# An object is at rest at (1 ,2 ,9 ) and constantly accelerates at a rate of 1 m/s^2 as it moves to point B. If point B is at (3 ,1 ,4 ), how long will it take for the object to reach point B? Assume that all coordinates are in meters.

May 23, 2017

$3.31 \text{s}$

#### Explanation:

We're dealing with one-dimensional motion with constant acceleration.

What we can do first is find the displacement $s$ during the time interval from point A to point B by using the three-dimensional distance formula:

s = sqrt((3"m"-1"m")^2 + (1"m"-2"m")^2 + (4"m"-9"m")^2) = 5.48"m"

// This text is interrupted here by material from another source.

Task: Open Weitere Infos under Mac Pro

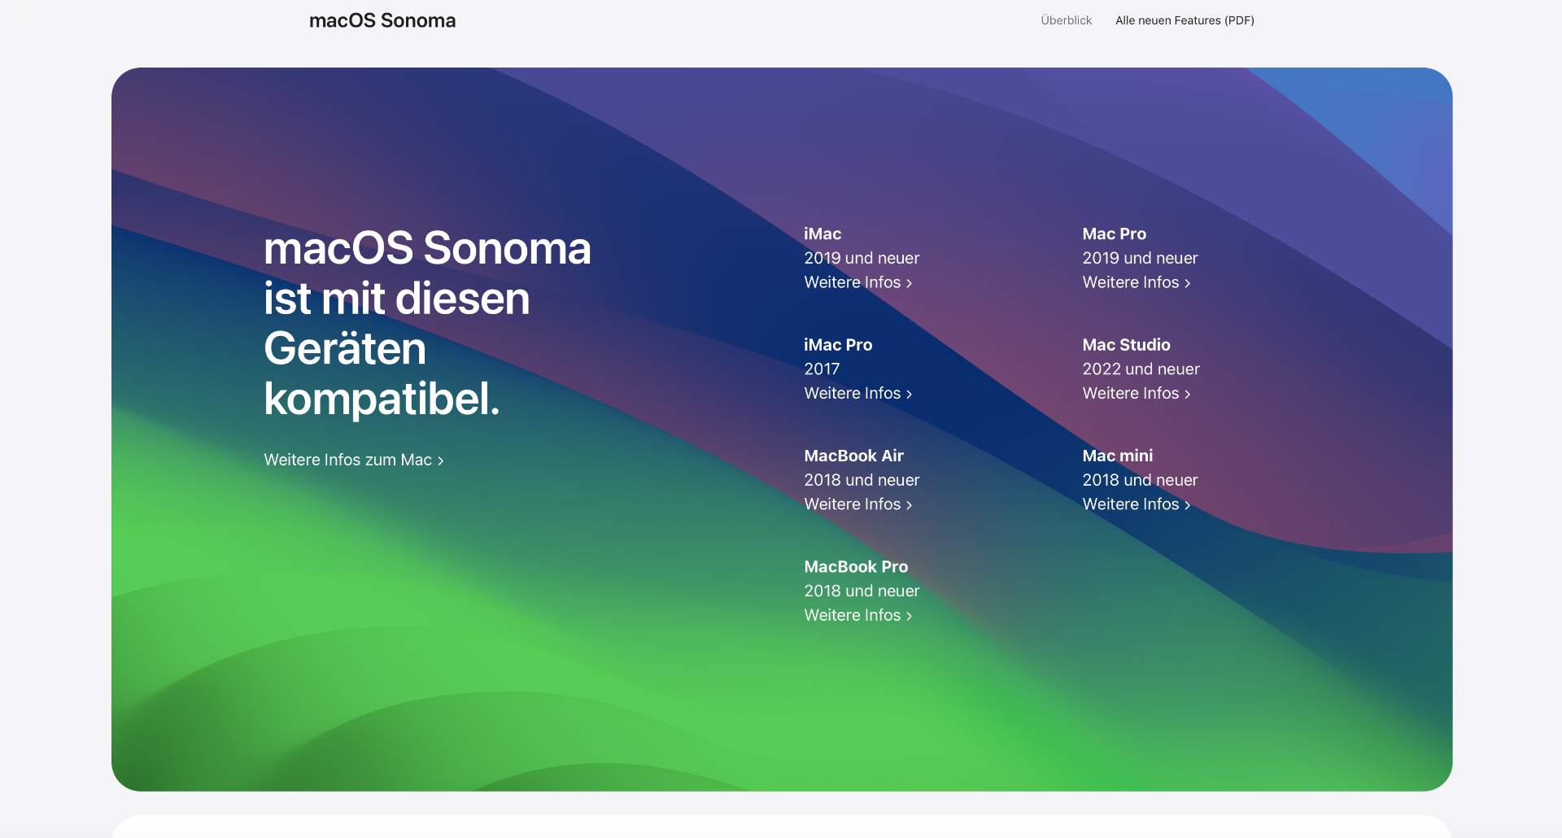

Let's look at our known quantities:

Since the object is initially at rest, ${v}_{0 x} = 0$

We'll make the initial position ${x}_{0}$ be $0$, and the position $x$ at time $t$ be $5.48 \text{m}$

The acceleration is constant at $1 \text{m"/"s}$

To find the time duration $t$ of the displacement $s$, we can use the equation

$x = {x}_{0} + {v}_{0 x} t + \frac{1}{2} {a}_{x} {t}^{2}$

And since the initial velocity and position are both $0$, the equation becomes

$x = \frac{1}{2} {a}_{x} {t}^{2}$

Here, the variable $x$ is analogous to the displacement variable $s$, since they both represent the distance covered. Plugging in the known variables ${a}_{x}$ and $x$, the time $t$ elapsed during the displacement is

5.48"m" = 1/2(1"m"/("s"^2))t^2

t = sqrt((2(5.48"m"/"s"))/(1"m"/("s"^2))) = color(red)(3.31"s"